Armed with this advice we set about trying to find a second hand Isuzu 6BD1-T and transmission. It turns out that these are very popular engines with a great reputation - and thus quite well sought after. We finally found an engine and gearbox at National Truck Spares on the east coast. I negotiated a price for the engine, gearbox, freight across the country and everything we would need to fit the engine. This was basically everything from the radiator to (and including) the tail shaft. The price quoted was $7500. The engine had done less than 100,000km and would be guaranteed for 6 months or 50,000km from fitting. All that remained was to find somebody to fit the new engine.

We also found out that we needed to apply to the WA Land Transport dpt for approval to fit the new engine. This turned out to be little more than a formality - just some forms to complete and the work would have to be inspected by an engineer (we also needed to transfer the bus registration to WA).



In phoning around mechanics in the area, we received responses ranging from a polite "No thanks" to "yea mate, bring her round, I should be able to look at it in about 3 months". Some quoted as much as $12,000 over the phone!

The new Isuzu 6BD1-T still on the shipping pallet - [Click for a Larger Image]
The new Isuzu 6BD1-T still on the
shipping pallet

We finally found an older man who owned a tiny bus company running mainly Bedford buses. Ian was an English born mechanic and had worked on Bedford buses most of his life. Ian estimated $3500 to fit the new engine.


We paid for the new engine and arranged to have it delivered to Ian's workshop. 


Just a couple of days later we had a call from Ian to say that the engine had arrived. We then had to arrange to get the now engineless bus towed to Ian's workshop on the other side of Perth.


It took a little over three weeks before we finally got the call to come over and start the wiring process (I am a sparkie, so was able to do all the wiring myself). Actually there was not much to wire...

Glow Plugs (and relay), water temp sensor, oil pressure sensor, starter and alternator - that's about it.

The new Isuzu 6BD1-T engine in place - [Click for a Larger Image]
The new Isuzu 6BD1-T
engine in place


A few days later the work was finished and we were able to take it for a test drive. There was no engine cover yet (we had to make a new one) so it was incredibly loud inside the bus. We had no rev counter and no Speedo, so it was very hard to get any idea how it was going.

It was time to pay for the work...


Ian suggested that $7000 might just about cover the work. This seemed just a bit of a stretch from the $3500 originally estimated and we finally settled on $6000. It was agreed that this would be paid after the engineering report and the bus passed certification.

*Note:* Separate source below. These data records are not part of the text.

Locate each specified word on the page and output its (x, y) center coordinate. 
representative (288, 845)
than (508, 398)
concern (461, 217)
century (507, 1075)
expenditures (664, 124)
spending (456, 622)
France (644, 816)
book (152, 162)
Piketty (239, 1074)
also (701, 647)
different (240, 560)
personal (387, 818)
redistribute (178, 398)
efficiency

The next weekend saw the new engine cover fitted and the Speedo and rev counter installed. She was now ready for the engineer.   

 Tracey took the bus for the engineering report and it had no issues and passed with flying colors.



Here is how the final tally up looked.


Removal and assessment of old engine $1500
Towing the bus to the workshop $ 250 
New engine (s/h Isuzu 6BD1-T) inc freight $7500
Fitting the engine and gearbox $6000
Total $15250


Two years and 40,000 km later, we are still very happy with the engine and the fitting that Ian did. The old engine averaged 3.1km/l of diesel, the new engine gets 4.4km/l on average. It is less than half the noise inside the bus and the road speed is better as the new engine is able to rev higher. The new engine develops 185 HP (according to the specs) however it needs the turbo charger working at full capacity to do this. This means that the engine lacks the take-off power that the old 466 had. Not a really big issue - but one we need to be aware of.


The big question - was it the right choice? - Despite costing a lot more than we expected, we think it was the right decision. Ask us again in another 100,000 km's



An interesting side note - My sister and brother-in-law purchased a Bedford around this time and decided to recondition their engine. It turned out that their block was warped. So our old 466 was reconditioned and fitted to their bus. It has done very few km's in the last two years but it is about to get a work out as they will be starting their travels soon. Lets hope the old Bedford 466 is up to her reputation for solid reliability.